Capsule Network (CapsNet) has demonstrated significant potential in visual recognition by capturing spatial relationships and part-whole hierarchies for learning equivariant feature representations. However, existing CapsNet and variants often rely on a single high-level feature map, overlooking the rich complementary information from multi-scale features. Furthermore, conventional feature fusion strategies (e.g., addition and concatenation) struggle to reconcile multi-scale feature discrepancies, leading to suboptimal classification performance. To address these limitations, we propose the Multi-Scale Patchify Capsule Network (MSPCaps), a novel architecture that integrates multi-scale feature learning and efficient capsule routing. Specifically, MSPCaps consists of three key components: a Multi-Scale ResNet Backbone (MSRB), a Patchify Capsule Layer (PatchifyCaps), and Cross-Agreement Routing (CAR) blocks. First, the MSRB extracts diverse multi-scale feature representations from input images, preserving both fine-grained details and global contextual information.

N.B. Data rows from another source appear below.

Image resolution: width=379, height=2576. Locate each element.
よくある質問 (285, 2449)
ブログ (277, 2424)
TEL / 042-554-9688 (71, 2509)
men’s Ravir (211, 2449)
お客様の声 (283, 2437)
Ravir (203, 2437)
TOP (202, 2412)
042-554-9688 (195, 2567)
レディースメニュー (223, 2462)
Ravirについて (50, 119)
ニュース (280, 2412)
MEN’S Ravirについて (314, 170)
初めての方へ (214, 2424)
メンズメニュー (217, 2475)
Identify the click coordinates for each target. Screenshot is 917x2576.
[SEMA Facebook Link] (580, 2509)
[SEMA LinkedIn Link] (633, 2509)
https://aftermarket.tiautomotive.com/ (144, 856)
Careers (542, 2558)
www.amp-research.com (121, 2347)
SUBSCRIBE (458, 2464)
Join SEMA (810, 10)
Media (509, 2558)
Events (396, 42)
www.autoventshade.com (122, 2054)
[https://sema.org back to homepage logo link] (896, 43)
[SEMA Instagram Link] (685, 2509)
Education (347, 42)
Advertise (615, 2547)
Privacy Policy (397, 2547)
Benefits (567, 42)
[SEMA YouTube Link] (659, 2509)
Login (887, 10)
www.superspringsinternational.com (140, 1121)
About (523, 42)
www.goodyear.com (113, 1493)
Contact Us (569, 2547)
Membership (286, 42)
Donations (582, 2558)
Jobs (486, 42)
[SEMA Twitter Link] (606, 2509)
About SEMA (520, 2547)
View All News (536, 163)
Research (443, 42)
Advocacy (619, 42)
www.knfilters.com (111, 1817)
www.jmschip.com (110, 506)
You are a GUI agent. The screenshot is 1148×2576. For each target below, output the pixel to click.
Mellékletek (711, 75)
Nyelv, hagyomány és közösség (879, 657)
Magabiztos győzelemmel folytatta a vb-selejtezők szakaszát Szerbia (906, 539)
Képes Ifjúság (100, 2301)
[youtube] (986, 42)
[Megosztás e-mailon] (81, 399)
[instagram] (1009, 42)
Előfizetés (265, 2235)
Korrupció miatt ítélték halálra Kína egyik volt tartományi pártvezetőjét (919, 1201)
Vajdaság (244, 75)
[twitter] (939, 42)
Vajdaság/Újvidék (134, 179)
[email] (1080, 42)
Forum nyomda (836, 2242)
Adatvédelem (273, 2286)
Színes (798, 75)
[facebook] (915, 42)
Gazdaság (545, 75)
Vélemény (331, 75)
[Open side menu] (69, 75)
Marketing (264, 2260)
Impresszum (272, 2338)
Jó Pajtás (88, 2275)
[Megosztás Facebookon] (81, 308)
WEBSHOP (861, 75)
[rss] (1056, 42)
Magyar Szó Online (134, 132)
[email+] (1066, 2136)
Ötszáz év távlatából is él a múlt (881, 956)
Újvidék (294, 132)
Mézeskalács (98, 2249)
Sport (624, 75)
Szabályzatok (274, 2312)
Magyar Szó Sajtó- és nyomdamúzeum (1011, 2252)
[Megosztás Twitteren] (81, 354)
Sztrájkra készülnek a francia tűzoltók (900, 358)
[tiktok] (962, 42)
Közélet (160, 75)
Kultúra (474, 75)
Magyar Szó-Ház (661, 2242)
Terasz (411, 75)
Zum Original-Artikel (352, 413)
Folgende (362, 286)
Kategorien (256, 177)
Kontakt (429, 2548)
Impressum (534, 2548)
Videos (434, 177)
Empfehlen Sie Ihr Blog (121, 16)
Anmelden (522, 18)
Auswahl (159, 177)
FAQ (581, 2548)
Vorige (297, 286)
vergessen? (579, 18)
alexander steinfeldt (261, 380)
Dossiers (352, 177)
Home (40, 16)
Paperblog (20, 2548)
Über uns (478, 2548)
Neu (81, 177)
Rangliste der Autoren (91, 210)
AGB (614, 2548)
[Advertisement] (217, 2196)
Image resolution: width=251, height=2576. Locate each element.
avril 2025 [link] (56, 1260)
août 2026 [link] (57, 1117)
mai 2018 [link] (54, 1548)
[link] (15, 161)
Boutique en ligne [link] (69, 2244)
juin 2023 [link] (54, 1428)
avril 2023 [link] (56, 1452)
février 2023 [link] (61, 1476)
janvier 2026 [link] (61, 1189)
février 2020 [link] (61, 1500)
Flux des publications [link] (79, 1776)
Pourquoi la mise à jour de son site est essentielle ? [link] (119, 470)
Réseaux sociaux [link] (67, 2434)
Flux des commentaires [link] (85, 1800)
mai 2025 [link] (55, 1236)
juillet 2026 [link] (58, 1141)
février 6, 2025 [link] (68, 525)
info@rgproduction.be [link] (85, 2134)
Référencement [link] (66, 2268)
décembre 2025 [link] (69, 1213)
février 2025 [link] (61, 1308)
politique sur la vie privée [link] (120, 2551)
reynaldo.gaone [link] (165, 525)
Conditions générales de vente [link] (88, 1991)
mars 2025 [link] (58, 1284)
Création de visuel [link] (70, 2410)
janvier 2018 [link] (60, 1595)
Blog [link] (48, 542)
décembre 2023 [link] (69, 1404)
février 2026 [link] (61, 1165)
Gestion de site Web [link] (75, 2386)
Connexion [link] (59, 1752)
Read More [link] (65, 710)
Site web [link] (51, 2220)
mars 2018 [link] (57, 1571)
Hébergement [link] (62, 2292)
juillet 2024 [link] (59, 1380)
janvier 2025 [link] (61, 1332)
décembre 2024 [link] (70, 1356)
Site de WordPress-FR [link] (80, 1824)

Second, the PatchifyCaps partitions these multi-scale features into primary capsules using a uniform patch size, equipping the model with the ability to learn from diverse receptive fields. Finally, the CAR block adaptively routes the multi-scale capsules by identifying cross-scale prediction pairs with maximum agreement. Unlike the simple concatenation of multiple self-routing blocks, CAR ensures that only the most coherent capsules contribute to the final voting. Our proposed MSPCaps achieves remarkable scalability and superior robustness, consistently surpassing multiple baseline methods in terms of classification accuracy, with configurations ranging from a highly efficient Tiny model (344.3K parameters) to a powerful Large model (10.9M parameters), highlighting its potential in advancing feature representation learning.

Figures (4)

• Figure 1: Comparative overview of conventional CapsNet and our proposed MSPCaps. The path (a) $\rightarrow$ (b) shows the conventional CapsNet with dynamic routing, where the prediction capsules $\hat{u}$ are first generated by applying weight matrices $W$ on primary capsules $u$, followed by an iterative routing-by-agreement process to update the coupling coefficients $C$ for $n$ iterations. The class capsules are then produced in the last iteration based on output capsules $v$. In contrast, the path (a) $\rightarrow$ (c) shows the proposed MSPCaps, which leverages multi-scale features to generate initial capsules and employs a non-iterative cross-agreement routing mechanism for voting to compute output capsules.
• Figure 2: (a) The overall architecture of MSPCaps, which consists of an MSRB, a PatchifyCaps, and two CAR blocks. The backbone is designed with three residual blocks to generate features at varying scales. (b) Each residual block starts with a downsampling convolution (stride=2), followed by $n$ identical convolutional modules, each with a residual connection.
• Figure 3: An illustration of the cross-agreement routing block, where $A$ represents the raw agreement scores matrix and $C$ denotes the final coupling coefficients matrix.
• Figure 4: Classification accuracy of MSPCaps-L, MSPCaps-T, and CapsNet against FGSM and BIM adversarial attacks on CIFAR-10, plotted with attack strength $\epsilon$.